Copy only the lines from the one with "Instruction: Click the" through the end of the records, exactly as they stand. No pictures belong in the copy.
===== Supplied records
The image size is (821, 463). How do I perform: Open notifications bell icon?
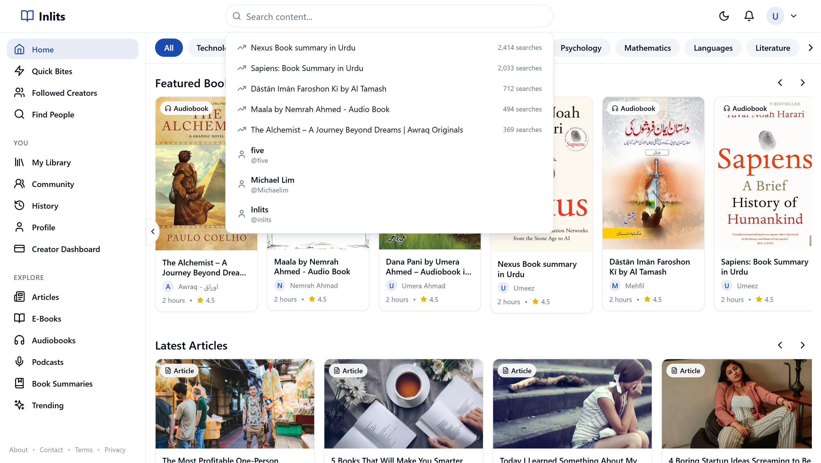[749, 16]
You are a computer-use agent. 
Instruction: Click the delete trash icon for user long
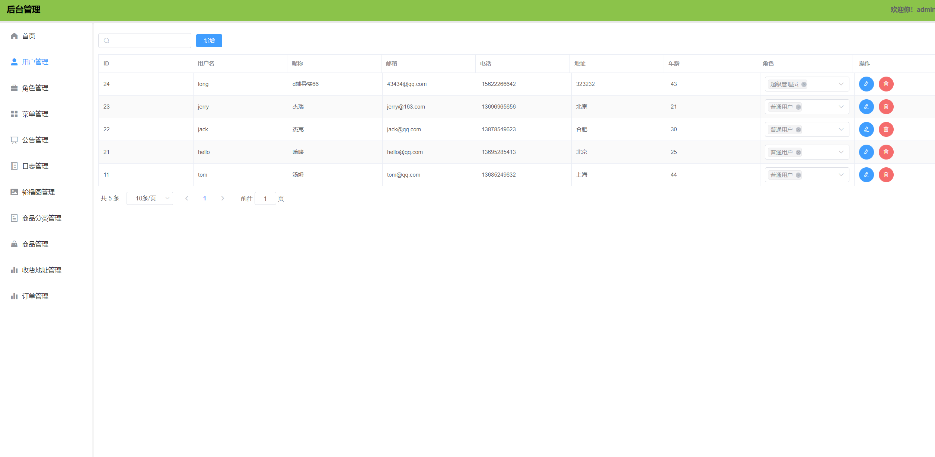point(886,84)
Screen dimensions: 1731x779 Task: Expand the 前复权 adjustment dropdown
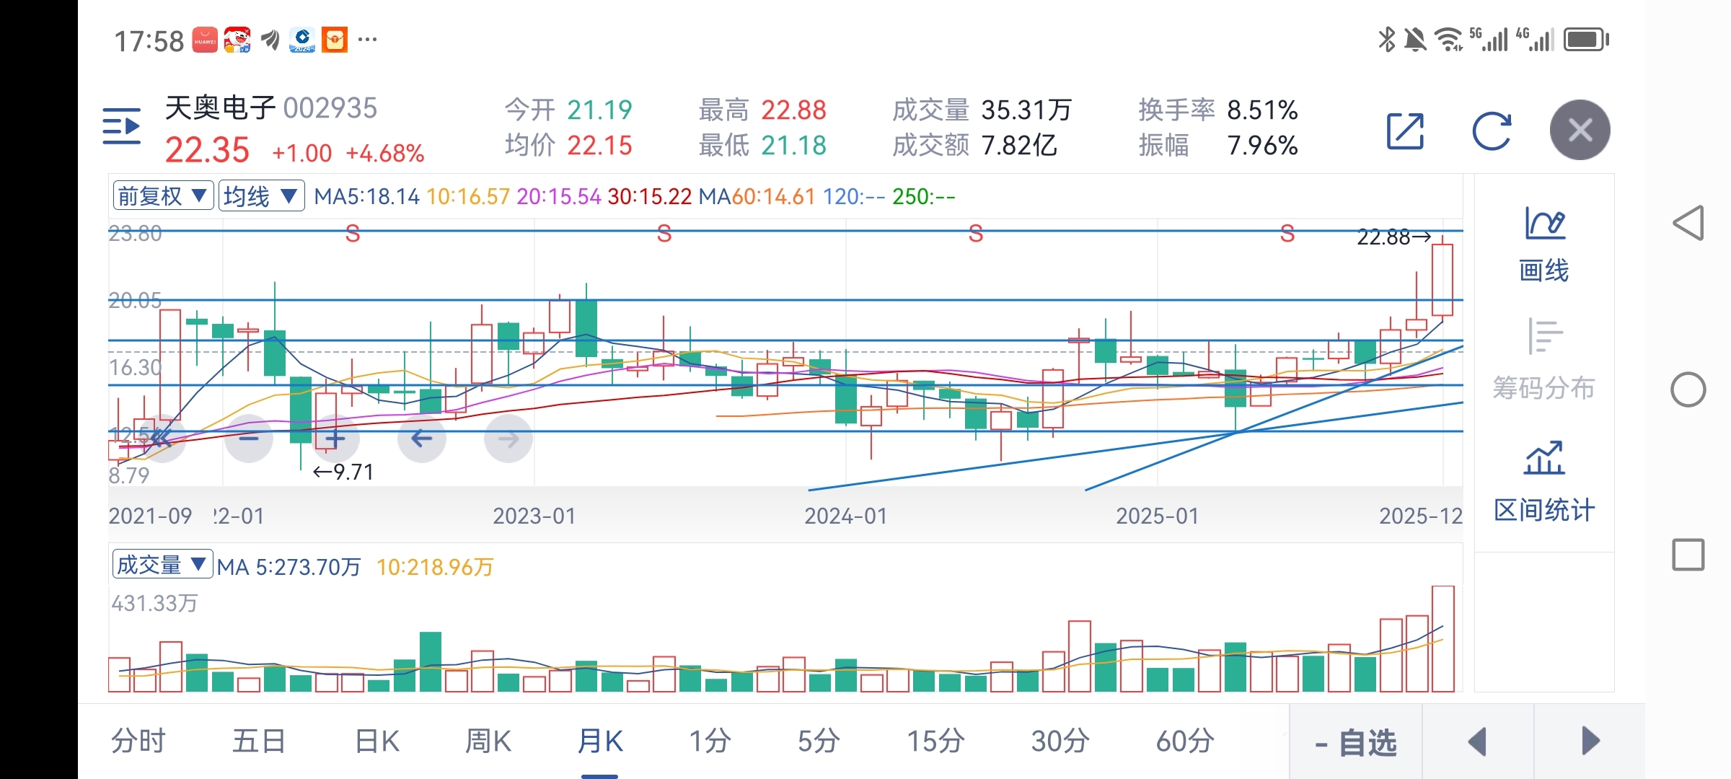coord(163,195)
==========
_Task result_:
Instruction: Click the delete trash icon for user long
point(886,84)
Screen dimensions: 1731x779 Task: Expand the 前复权 adjustment dropdown
coord(163,195)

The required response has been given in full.